Hollywood couldn't have scripted a better ending to the college football season. No. 1 Notre Dame versus No. 2 Alabama in Sun Life Stadium for the BCS National Championship on Monday, Jan. 7. There's no better matchup in college football in terms of history, tradition and rabid fan bases.
It's the luck of the Irish clashing with the rolling Tide. It's Rudy versus Forrest Gump. It's the independent juggernaut versus a college football behemoth from the Southeastern Conference. It's every analogy you can think of all wrapped into one.
But who has the edge?
Alabama a win away from being a dynasty
You have to respect the storied history and tradition that is Notre Dame Football. It the most notable college program and even though they haven't been competitive in years, fans and naysayers are as riled up as they were when Lou Holtz roamed the sidelines.

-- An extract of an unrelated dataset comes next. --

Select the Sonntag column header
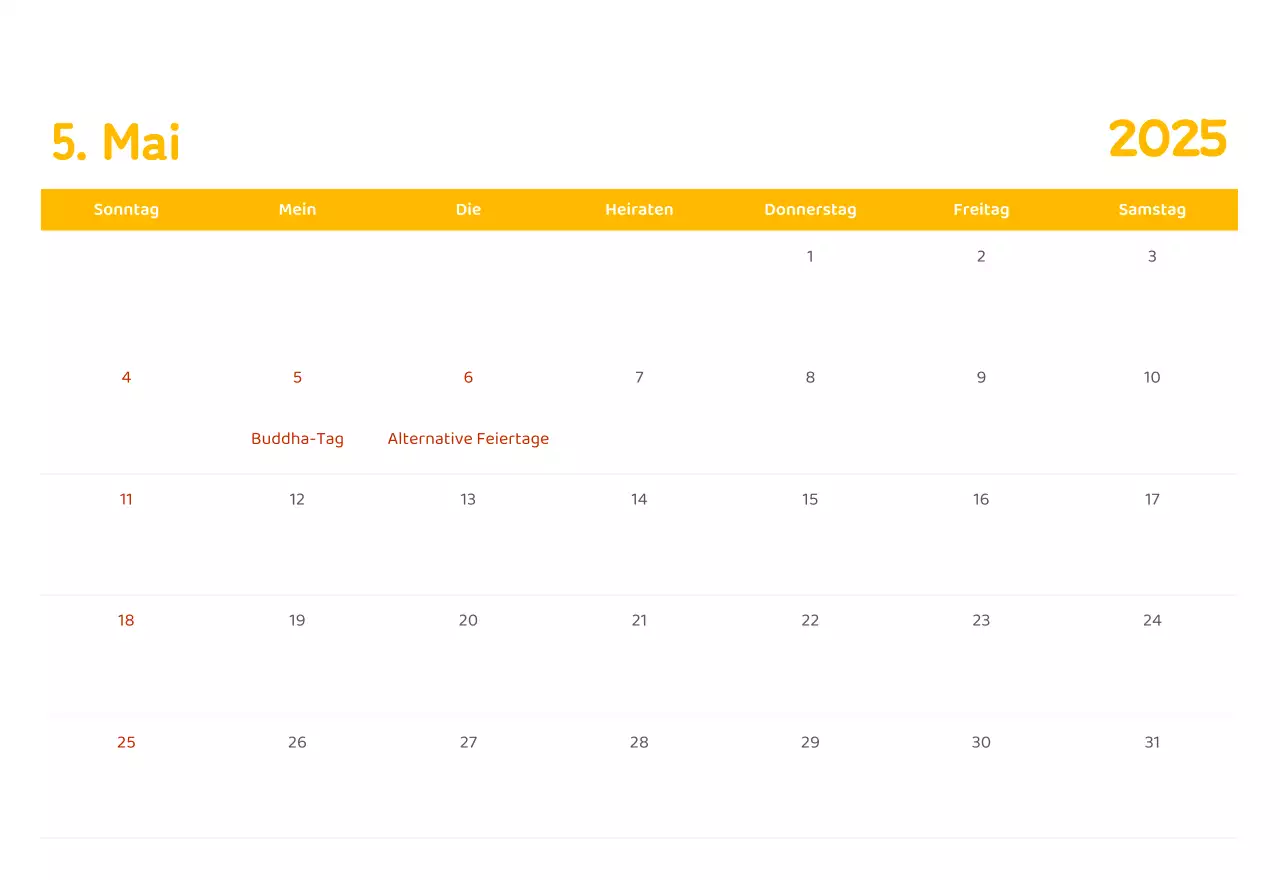Image resolution: width=1280 pixels, height=880 pixels. (x=126, y=209)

But that's just it; Notre Dame hasn't been competitive in a really long time. I'm not talking making a bowl game competitive. I'm talking being in the national conversation at the end of the year.
Think about this, if you would have told any Notre Dame fan that was around when Holtz won his championship in 1988 that the Irish wouldn't make the national championship game again until the 2012-2013 season, they probably would have laughed in your face.
The Irish are deserving of a spot in the game because they finished their season undefeated when other teams couldn't handle the pressure. Notre Dame is playing to show the world they belong in the discussion with the elite teams and are comparable to the SEC.
But Alabama is playing for a chance to become a dynasty. A win on Monday puts Alabama in the conversation as having one of the greatest runs in college football history.
The players won't mention it, the coaches won't mention it, but it has to be on everyone's mind. Its one thing to win a national championship (not diminishing the accomplishment), but it's another to continually position yourself year in and year out for a chance to win three national championships in a span of four years. That hasn't been done since Nebraska (1994, 1995, and 1997) did it under Tom Osborne.
Forget the modern-day prefix; Alabama's run would be all-time great. Nick Saban and his staff have once again maximized the potential of their team, putting them on the doorstep of college football immortality.
McCarron is a proven big game quarterback
Alabama quarterback AJ McCarron may be the difference maker as he was in the 2011 national championship game. Notre Dame will be hell-bent on stopping the run and if the Irish is successful, McCarron will have to make big plays with his arm.
Good thing for McCarron is that Notre Dame's secondary is the defenses weakest link and McCarron has a nice toy that can get behind any secondary in true freshman Amari Cooper.
But if Notre Dame decides to shade coverage to Cooper's side, McCarron has other guys like Kevin Norwood, Christion Jones and Michael Williams to throw to.
He's been efficient all season and hasn't turned the ball over much with only three interceptions. McCarron doesn't get the national attention of some other big time quarterbacks, but at the end of the day, he has the most important thing -- a ring.
This should be one for the ages -- two classic programs with great talent and great coaching staffs. It will come down to which quarterback can make more plays and smart money says to go with AJ McCarron over Notre Dame's Everett Golson.
I think the game will be close for a while, but Alabama will eventually pull away to win by double-digits, 27-13, giving the Tide' its third national championship in four years.